Councilman sues to force testimony from housing aide


City Councilman Martin O'Malley filed suit yesterday in Baltimore Circuit Court to compel testimony from a Baltimore public housing commissioner in an investigation of the city's housing agency.

Mr. O'Malley, who represents the 3rd District and is chairman of the council's Legislative Investigations Committee, is seeking to force the board chairman, Reginald C. Thomas, to comply with a subpoena issued to him by the committee. The mayor and council were also named in the suit.

In May, the council narrowly approved a resolution giving Mr. O'Malley's committee subpoena power to question Mr. Thomas and four other housing commissioners about the city's troubled $25.6 million no-bid program to repair rundown homes.

At the time, Mayor Kurt L. Schmoke intervened by saying he would veto the subpoena resolution.

The mayor's spokesman, Clinton R. Coleman, said Mr. Schmoke never received the council resolution and therefore did not have the opportunity to veto it. According to Mr. Coleman, Mr. Thomas sent Mr. O'Malley a letter informing him that the subpoena was not enforceable according to the city's lawyer, Neal M. Janey.

Calls to Mr. Janey's office were not returned yesterday.

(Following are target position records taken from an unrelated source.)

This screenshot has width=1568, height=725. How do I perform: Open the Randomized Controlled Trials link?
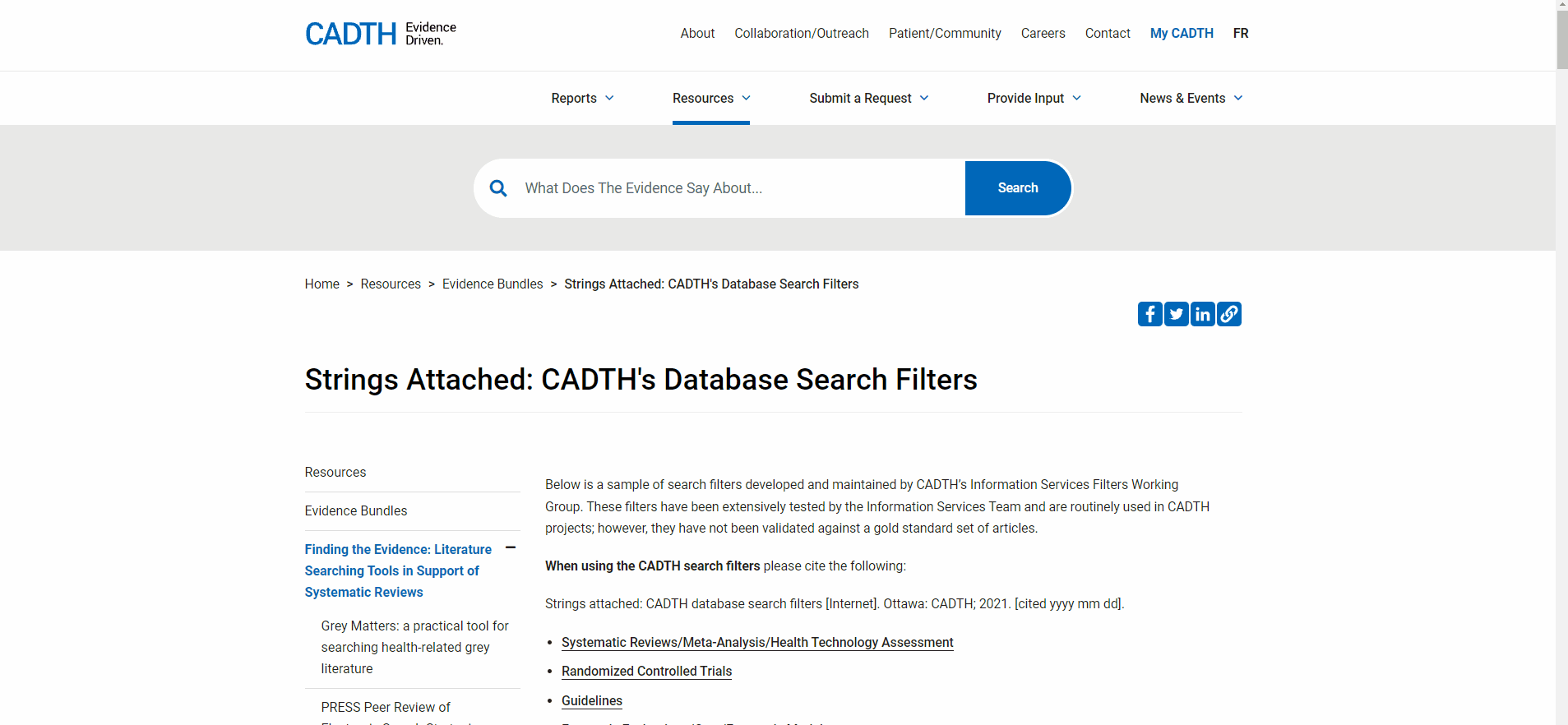[x=646, y=671]
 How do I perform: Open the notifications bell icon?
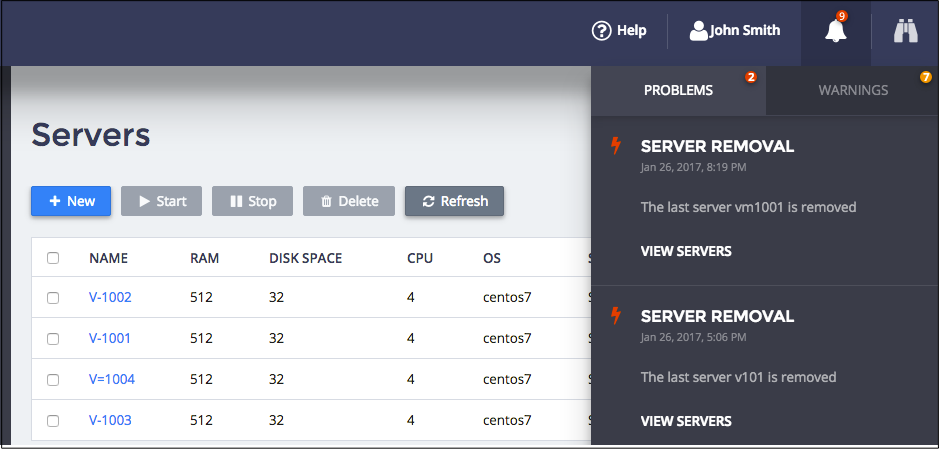(x=835, y=32)
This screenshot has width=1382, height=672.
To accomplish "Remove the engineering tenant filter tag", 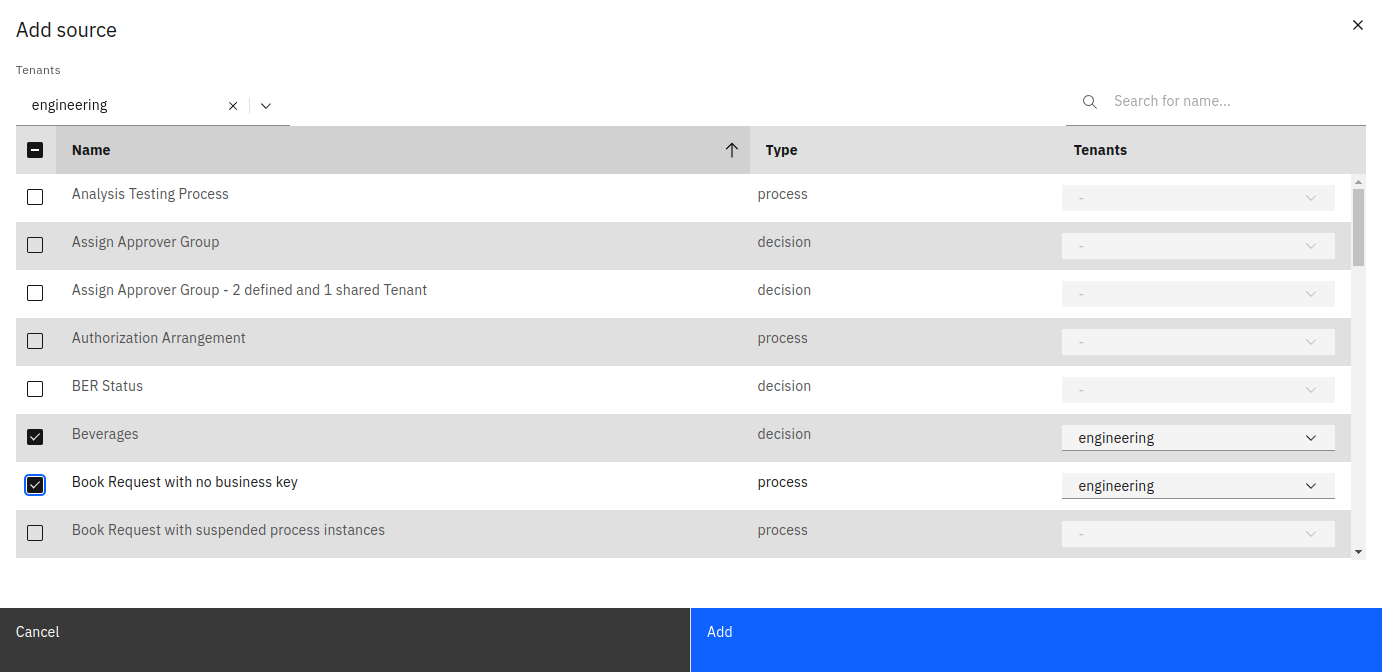I will coord(232,105).
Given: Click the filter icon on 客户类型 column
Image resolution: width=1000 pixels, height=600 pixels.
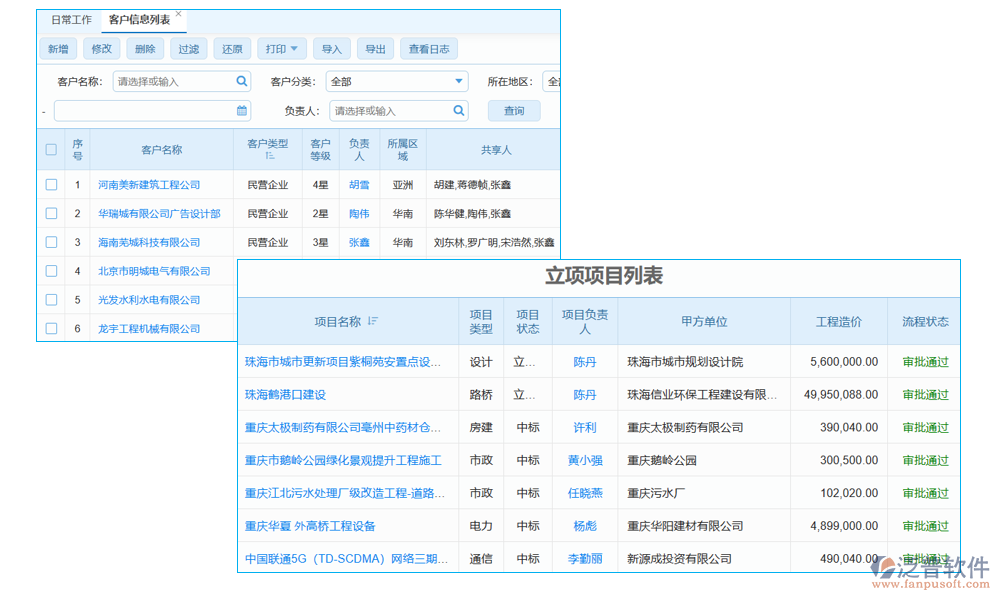Looking at the screenshot, I should [271, 157].
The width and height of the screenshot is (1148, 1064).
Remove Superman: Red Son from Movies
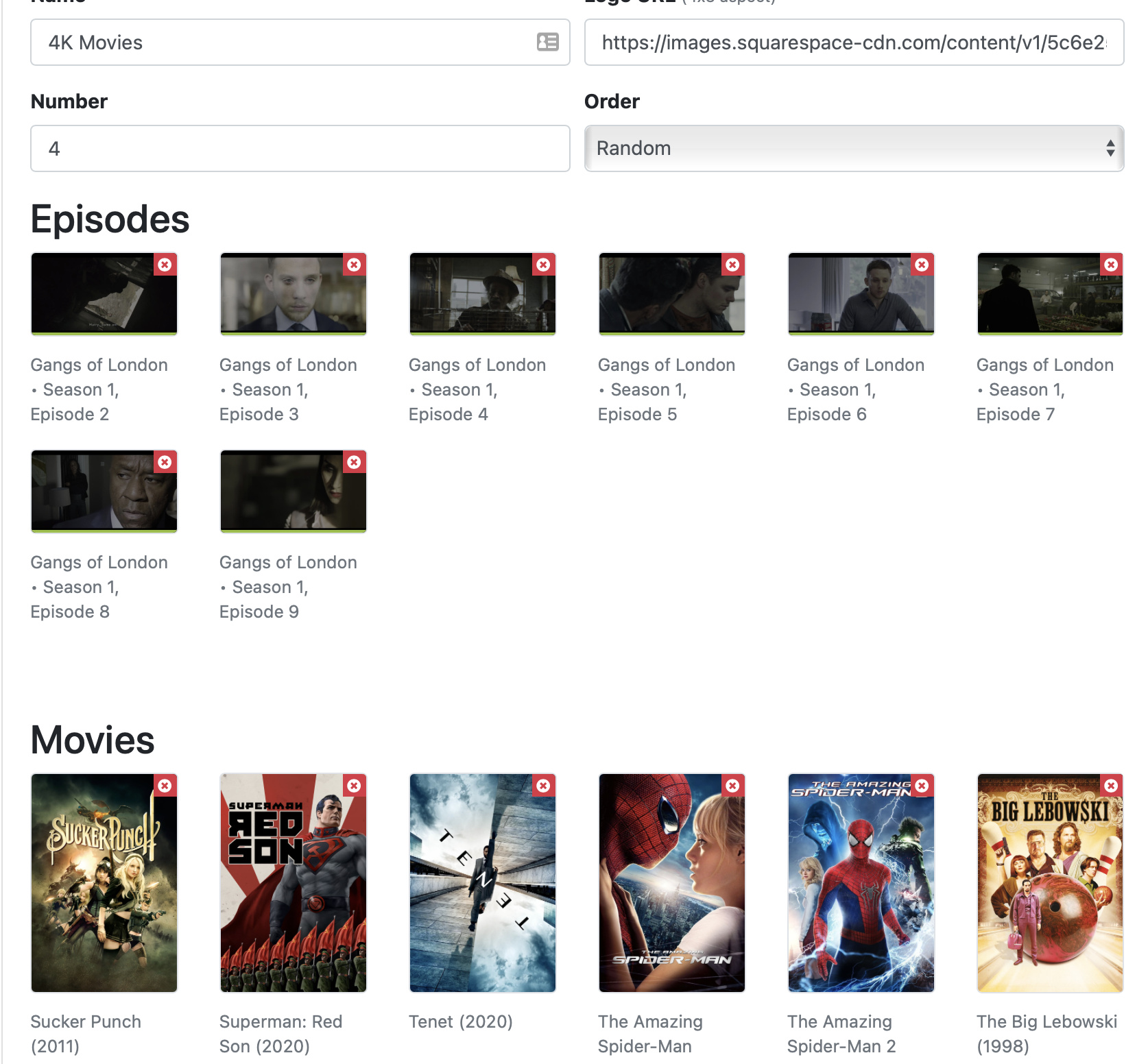click(x=354, y=786)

Mr. O'Malley said Mr. Thomas was the only commissioner actually served with a subpoena and that the chairman refused to appear before the committee, saying he and the other commissioners already had appeared at a seven-hour hearing on the program in March.

"Mr. Thomas informed us he would not comply with the subpoena, leaving us with no other recourse except to file suit," Mr. O'Malley said at a news conference yesterday. "As far as I know, it's the first time in the 200-year history that a committee has been forced to do this."

Mr. O'Malley said he believed the mayor's office and the housing authority were trying to stall the questioning until after the mayoral election.

"We're being stonewalled, delayed and prevented from doing our job," Mr. O'Malley said.

Reached at his office yesterday, Mr. Thomas referred all questions to the Housing Authority's legal department, saying only that the suit was "pretty unprecedented, but I guess Mr. O'Malley feels like he has to do what he has to do, and certainly we will respond from a legal perspective."

In response to a motion filed by Mr. O'Malley, Circuit Judge Thomas Ward ruled that Mr. Thomas and the city have 20 days to respond to the suit.